- The Washington Times - Friday, June 9, 2017

President Trump said Friday he’s taking steps to speed up the permitting process for building new roads and bridges by creating a special council to cut through federal red tape.

Speaking at the Department of Transportation in Washington, Mr. Trump demonstrated his contempt for what he called unnecessary regulations by lifting a heavy binder of environmental impact rules required for one road project in Maryland, the Inter County Connector highway linking U.S. 1 and Interstate 270.

He said the report weighed 70 pounds and cost $24 million, and the president tossed the binder onto the stage floor with a thud.

“How can a country prosper under this kind of nonsense?” Mr. Trump asked the audience of labor leaders and state transportation officials. “I was not elected to continue a failed system, I was elected to change it.”

The president, who is promoting a $1 trillion plan to rebuild U.S. infrastructure, said his administration is embarking on “massive permit reform” to speed up projects that often take more than 10 years to receive final approval from various federal and state agencies.

At the heart of the plan will be a new federal council designed “to help project managers navigate the bureaucratic maze,” Mr. Trump said. The panel would have the authority to speed up permitting and impose fines on federal agencies that slow down action on permit applications.

“We will hold the bureaucracy accountable,” Mr. Trump said. “No longer can we allow these rules and regulations to tie down our economy, chain up our prosperity and sap our great American spirit.”

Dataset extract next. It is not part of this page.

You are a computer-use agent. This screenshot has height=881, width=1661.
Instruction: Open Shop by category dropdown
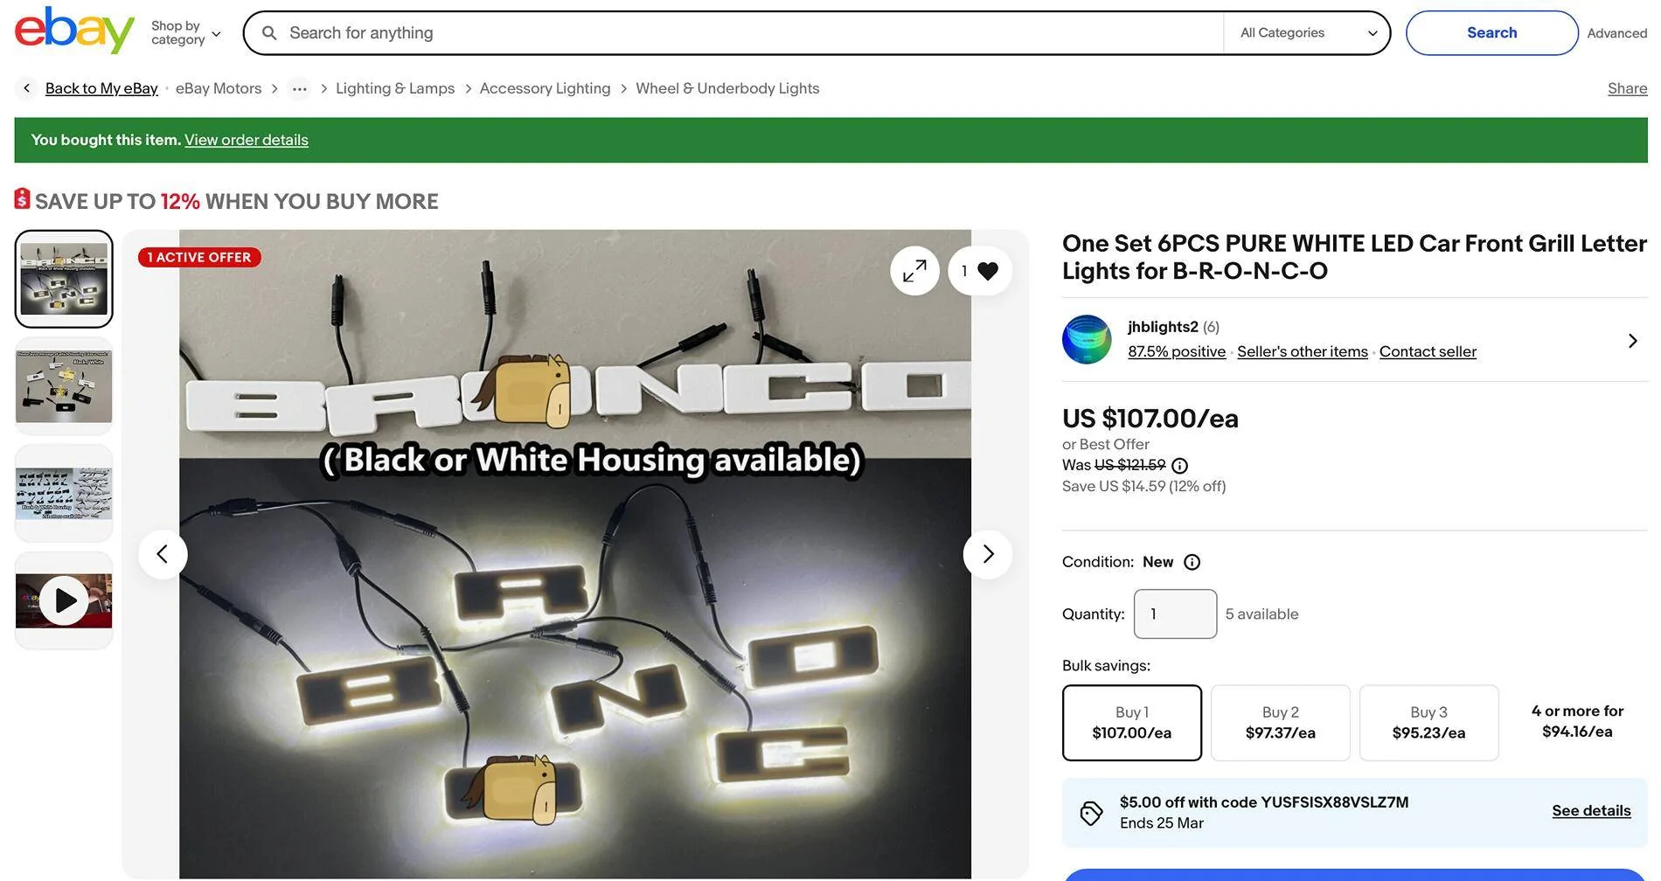(185, 33)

But two lawmakers told Mr. Trump in a letter Thursday that his administration is ignoring a tool enacted into law during the last Congress to speed up federal permitting. Sens. Rob Portman, Ohio Republican, and Claire McCaskill, Missouri Democrat, said Mr. Trump should make use of the Fixing America’s Surface Transportation Act by appointing a director for the federal permitting improvement steering council.

“It took President Obama seven months to appoint an executive director, and FPISC barely got off the ground before the election,” the lawmakers wrote. “And now, given the administration’s stated interest in facilitating the permitting process and infrastructure development, it is perplexing that the administration has not taken full advantage of the powerful tools Congress gave it … to accomplish those goals.”

“We are increasingly concerned that the administration’s failure to appoint a permanent executive director is significantly impairing the ability of FPISC to achieve its mission of greater coordination across government,” they said.